In first book, which name and author I cannot remember, the author used "pale yellow" to describe the colors of three different items at three different times. It would have been fine had she tied it to the character and her emotional relationship to that color or some such thing, but she did not. Second thing: the character, Tory Sinclair, was new to the town, just over a break-up with her fiance. Widowed school teacher in town meets her and clearly starts falling in love. I want to shout, "Haven't you guys heard anything about boundaries in professional roles? Haven't you heard about rebound relationships?" I like a book that understands all of  human nature and does not distort one truth to promote another.

I got two Maggie Seftons. I read the first and thought, way too slow. Could use some editing. I have a red pen, and could help her out. Let's change the sentence structure here, delete this here, use the correct name there. No real mystery, no Agatha Christie gut-wrenching, psychological, freaky, Endless Night twist. It included the politically correct friendly, gourmet, wine connoisseur male-who-inserts-his-private-part-into-the-end-of-the-digestive-tract-of-another-male character, of course. But nothing sexually explicit, which was a plus.

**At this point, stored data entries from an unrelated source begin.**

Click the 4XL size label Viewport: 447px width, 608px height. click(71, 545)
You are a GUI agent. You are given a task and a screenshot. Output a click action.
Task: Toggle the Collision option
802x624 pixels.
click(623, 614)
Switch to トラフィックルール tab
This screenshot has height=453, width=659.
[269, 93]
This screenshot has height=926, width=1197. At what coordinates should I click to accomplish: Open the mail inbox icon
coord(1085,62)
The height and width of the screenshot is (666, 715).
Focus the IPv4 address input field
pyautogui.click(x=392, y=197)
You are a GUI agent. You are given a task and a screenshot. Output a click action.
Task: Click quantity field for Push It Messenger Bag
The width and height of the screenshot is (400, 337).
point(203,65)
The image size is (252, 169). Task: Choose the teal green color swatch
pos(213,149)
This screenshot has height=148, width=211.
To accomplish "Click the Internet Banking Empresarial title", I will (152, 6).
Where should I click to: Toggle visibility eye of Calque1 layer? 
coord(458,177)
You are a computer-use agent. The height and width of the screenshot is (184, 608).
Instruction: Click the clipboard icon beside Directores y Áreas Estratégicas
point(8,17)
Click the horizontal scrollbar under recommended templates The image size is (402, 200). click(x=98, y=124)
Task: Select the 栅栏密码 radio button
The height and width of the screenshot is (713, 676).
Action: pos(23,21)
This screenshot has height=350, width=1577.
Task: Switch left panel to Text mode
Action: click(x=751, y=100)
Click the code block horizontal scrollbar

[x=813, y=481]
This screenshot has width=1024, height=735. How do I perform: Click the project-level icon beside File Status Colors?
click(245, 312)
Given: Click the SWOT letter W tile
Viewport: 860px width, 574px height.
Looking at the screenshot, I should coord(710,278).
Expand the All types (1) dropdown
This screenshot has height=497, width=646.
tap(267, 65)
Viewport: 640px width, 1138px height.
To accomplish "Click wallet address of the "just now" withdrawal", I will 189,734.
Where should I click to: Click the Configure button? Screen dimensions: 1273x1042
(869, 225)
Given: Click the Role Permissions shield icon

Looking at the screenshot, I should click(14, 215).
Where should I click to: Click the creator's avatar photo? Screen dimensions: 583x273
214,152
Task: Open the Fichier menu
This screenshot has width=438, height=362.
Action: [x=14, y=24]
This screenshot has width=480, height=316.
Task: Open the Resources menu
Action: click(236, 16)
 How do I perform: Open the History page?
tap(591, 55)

So on to the second book, which I read just because I had it. What a waste of time. It had the usual  Sefton repetitions, the coffee, the upended bottles of  Fat Tire Ale, and the countless trips to the yarn shop. In this book, the goal of Kelly's so-called friends was to get her to go to bed with her friend, Steve. Never mind that she and Steve had already played house together, and that when he suffered bad economic times, Kelly abandoned him. Let's ignore the lie that somehow Kelly needed sex to have emotional wholeness, and that it was okay to use another person (Steve) to achieve that wholeness. Let's ignore the lie that sex is just sex, with no emotional or physical consequences when it takes place outside of a 'til death do us part marriage. Let's ignore that real police officers, retired or otherwise, do not share case information with those who do not have the right to know. Same with lawyers. Let's ignore the  fact that while Kelly castigated Zoe for not leaving her abusive husband, she also failed to report Oscar's criminal behavior, thus enabling him to continue. Let's ignore the  fact that Steve did not seem to be able to control his desires at the bar, and that Kelly had to use physical violence to keep herself top dog with Steve. Let's ignore the fact that violence was the same thing that Kelly abhorred in Oscar, but suddenly for her, it was an acceptable game. Same for drunkenness. In Oscar it was evil, but it was fine for Megan. Oh, and to call it a good book, I would have to ignore the dangling clue of the phone call between Zoe and Vera, which was never mentioned again. And the boredom as I waded to the end of the book, knowing who had done it.